Зная двуличность Маурисио, Эстелла не верила, что он изменился. Но притворство — это лучше, чем насилие. Так что Эстелла сказала это с определённой целью: чтобы Маурисио продолжал притворяться. А маркиза эта фраза окрылила. Весь день он ухаживал за Эстеллой, крутясь возле неё, как бабочка у ароматного цветка.

Врождённому кокетству Эстеллы это льстило. Она — объект восхищения мужчин. Это они должны бегать за ней и умолять о любви, а не она. Воспоминание о том, как она вчера побежала за Данте, вызывало в Эстелле гнев и чувство унижения. С возрастом в ней проснулась гордость красивой женщины, замещая подростковую романтичность. Это Данте, Данте должен за ней бегать, а она ещё подумает, нужен ли он ей со своими тараканами.

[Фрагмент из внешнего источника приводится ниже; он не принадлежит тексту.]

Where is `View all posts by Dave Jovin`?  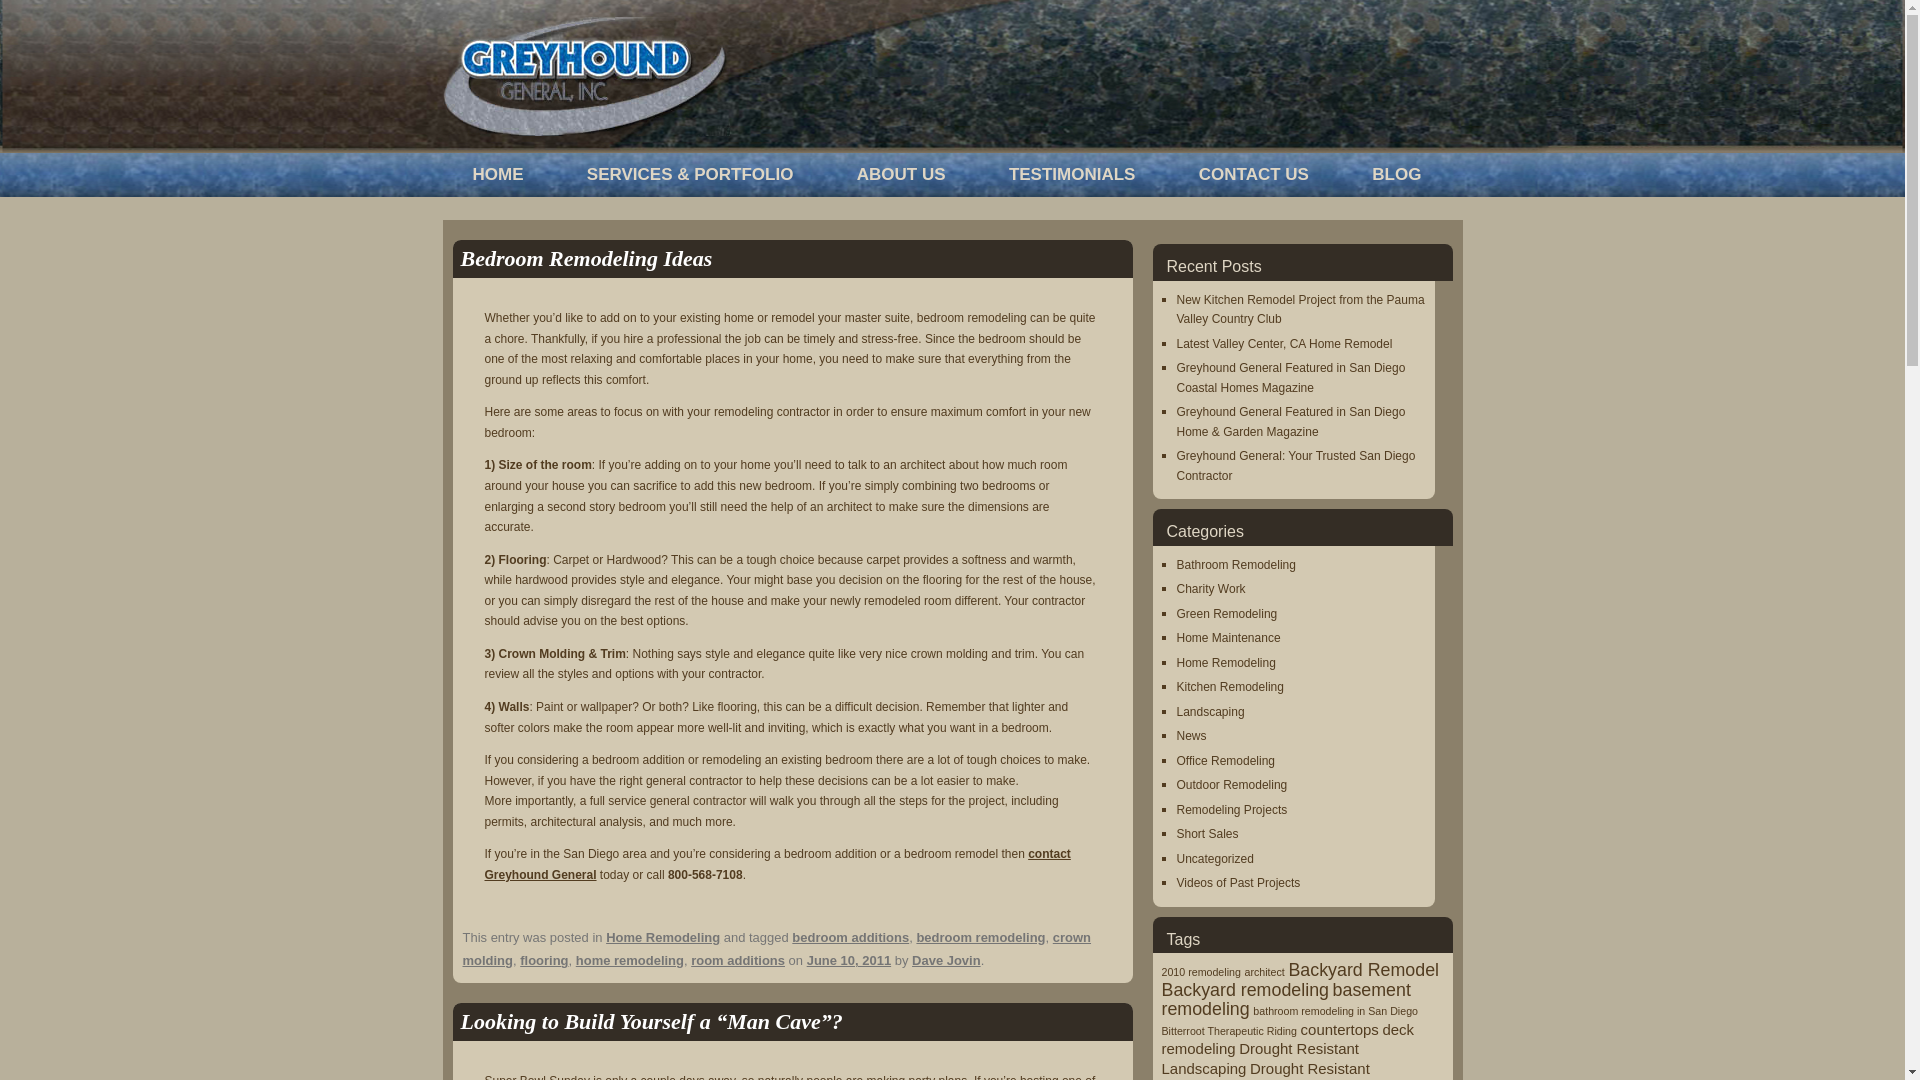
View all posts by Dave Jovin is located at coordinates (946, 960).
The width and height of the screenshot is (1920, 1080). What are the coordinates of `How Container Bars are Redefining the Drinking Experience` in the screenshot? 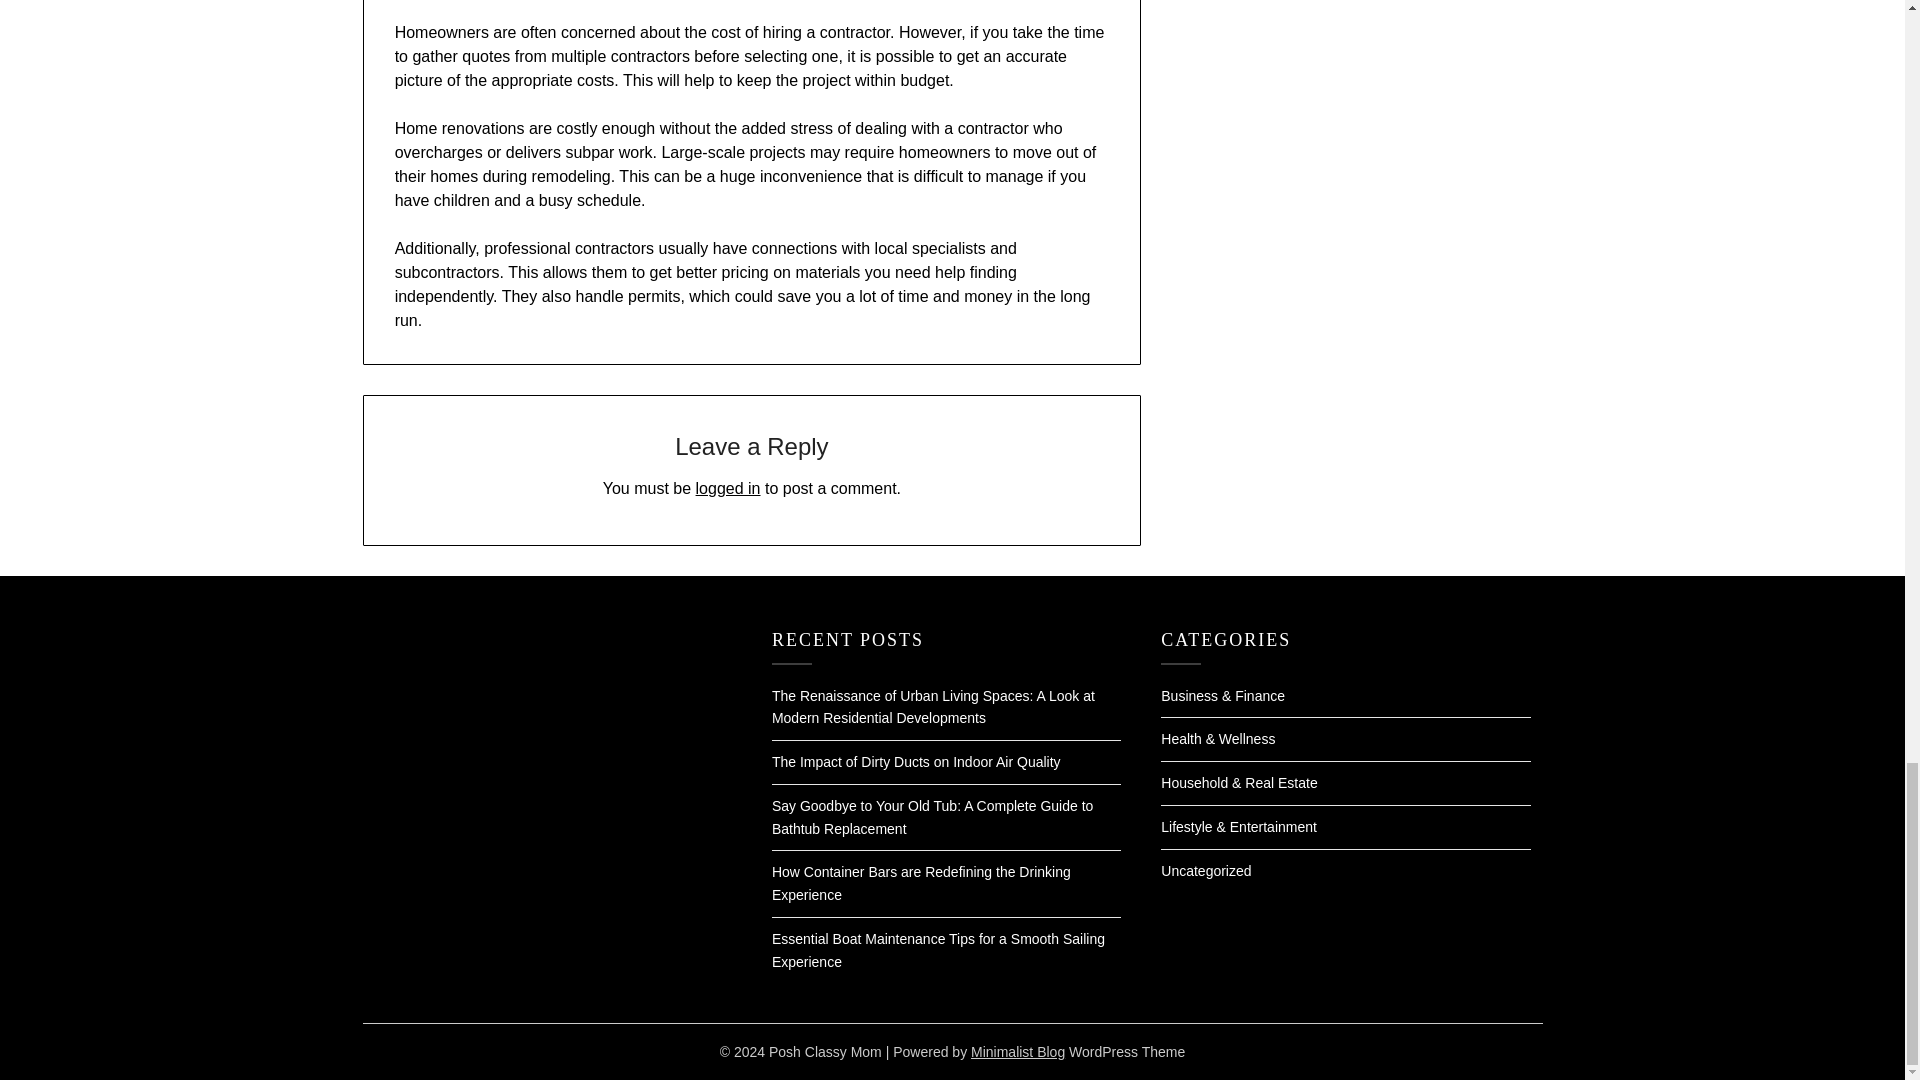 It's located at (921, 883).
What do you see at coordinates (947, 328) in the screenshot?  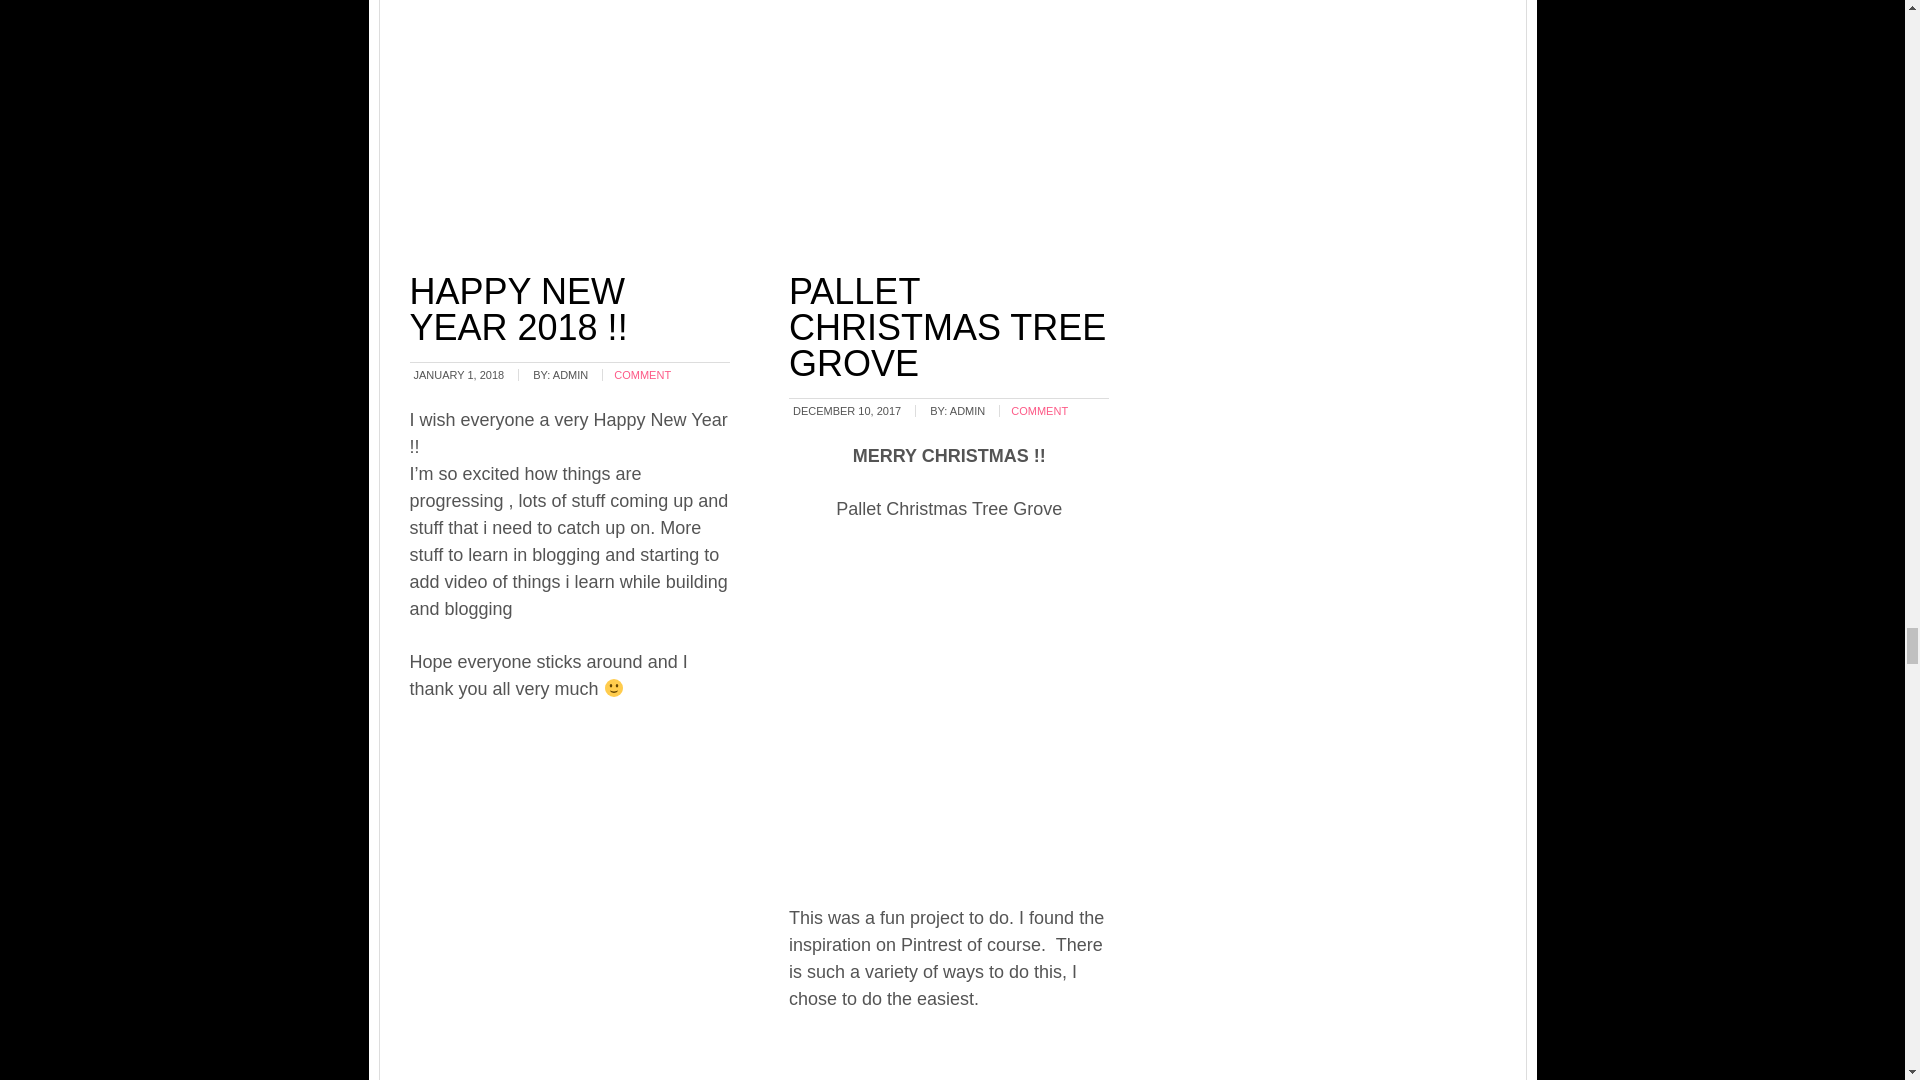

Оценив вчерашнюю ситуацию на трезвую голову, Эстелла поняла, что Данте болен. В ней горела и обида, и жалость, и любовь, и некий страх. Даже если он передумает и позовёт её обратно, она не уверена, что пойдёт. Связаться с ним, с таким, какой он сейчас, может либо дура, либо сумасшедшая. Эстелла не относила себя ни к той, ни к другой категории. Да, она любила Данте всегда. Любит и сейчас. Но любит она мальчика, волшебством которого была очарована в двенадцать лет; любит храброго всадника, что спас её от грабителей; любит ласкового, самого красивого, самого родного человека, с которым лежала она под ночным небом и ела запечённые на костре груши. И никто не мог изгнать воспоминания о нём из её сердца. Она любила его как вымышленного героя книги, привязанность к которому не зависит от внешних факторов. А этот Данте, которого она видела вчера, это другой человек.